PROVIDED TEXT:
Monday, June 12, 2017

Capturing The World

Each month when National Geographic arrived in our mailbox, I would sit on our couch after school and pore over every story looking for Jodi Cobb’s name.  One of the first female photographers for National Geographic, Jodi’s photographs explore the human condition and capture secret worlds, worlds that I was mesmerized by as a child.  Jodi was my hero.

Heroes play an important role in our lives. They encourage us to transform ourselves for the better.  Our heroes provide us with a reflection of who we are and who we aspire to be, often serving as a moral compass.  Their accomplishments and what they stand for provide both inspiration and direction.  They introduce us to possibility, nourish our hopes, and affirm our most cherished values.

Specializing in long-form photojournalism, Jodi has repeatedly put herself in harm’s way while in search of the perfect, most honest photograph.  With a career that spans four decades, much of her work focuses on human rights issues and the condition of women around the world.  Through her work she gained unprecedented access to the Geisha women of Japan, which resulted in a Pulitzer-nominated book, as well as the sheltered lives of the women of Saudi Arabia. She sought to explore the definition of beauty as defined by cultures around the world and documented 21st Century slavery by exposing the harsh realities of human trafficking.

Jodi was introduced to other cultures at an early age. Her father’s work in the oil business took them all over the world giving her an early taste for travel and an acute understanding of just how big the world really is.  By the time she was 12 she had been around the world twice. When her family finally returned to the States, Jodi found herself trying to explain to others what the world was like, a mission that fueled her career as a photojournalist.

After high school, Jodi went on to earn a degree in journalism from the University of Missouri and returned for a master’s degree in photojournalism.  Her work – and her perseverance – quickly earned the attention of National Geographic. The world of photojournalism was very male-dominated at the time, but Jodi was determined to prove herself.  Her persistence paid off: she was the first woman to be named White House Photographer of the Year.

WHAT TO WORK ON:
• 1. In the piece on Jodi Cobb, what title was she the first woman to receive?
• 2. Continue the piece on Jodi Cobb from its final sentence onward.

DATASET EXCERPTS:
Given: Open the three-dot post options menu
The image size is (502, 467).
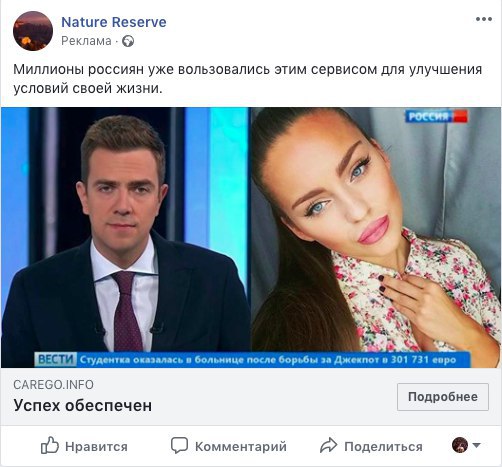Looking at the screenshot, I should point(484,19).

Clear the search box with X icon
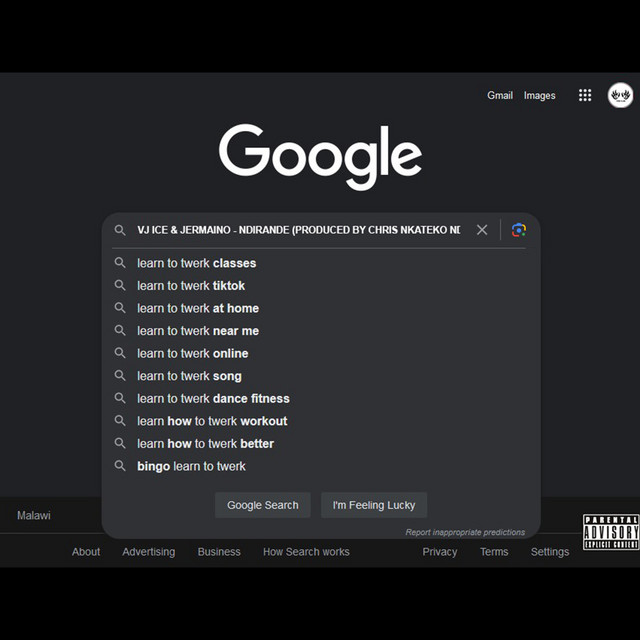pyautogui.click(x=482, y=230)
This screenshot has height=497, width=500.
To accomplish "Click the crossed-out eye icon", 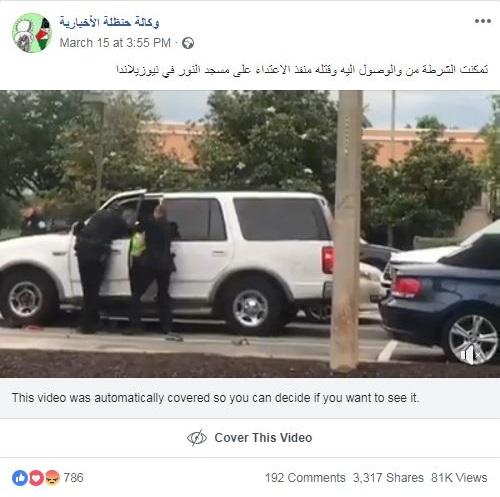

ANSWERS FOR THE EXERCISE:
• 1. White House Photographer of the Year.

• 2.
For the past two years, Jodi has been hidden away in her attic compiling her retrospective, a book that will feature photographs from her career.  It’s a daunting task:  forty years of photographs must be narrowed down to the 500 that best represent her work.  Loyal to film, Jodi only started shooting digitally around 10 years ago, making the process tedious.  But the effort will be worthwhile: by telling the stories of these underrepresented communities, she is also telling her own story; it is the story of her own life in pictures.

Even though her work takes her away for months at a time, she has made DC her home.  We meet at a busy restaurant that affords us a view of the water and the Kennedy Center.  My daughter is with me for this lunch armed with her own questions and insights about Jodi’s work.  Jodi is patient as she listens to a six-year-old's reflections on her work.

We are related in a way that only Southern people take the time to keep track of; my grandmother and her father are first cousins. We are from branches of the family far enough removed from one another that our paths have never crossed.  There are so many questions I want to ask and she knows it.  She brushes them off saying she wants to know more about me.  We exchange stories and family folklore.  As we talk I see hints of my mother and her cousins in Jodi’s face:  the eyes, the smile.  The relationship might be distant, but the genes are strong.

As lunch comes to an end I thank her for being a great role model and for introducing me to a world filled with possibilities.  There’s a great lesson to be learned in revisiting our past and reflecting on who our own heroes are and what they represent for us.  It also serves as a reminder that there may be people watching us from afar and we may never know the impact we have on their lives.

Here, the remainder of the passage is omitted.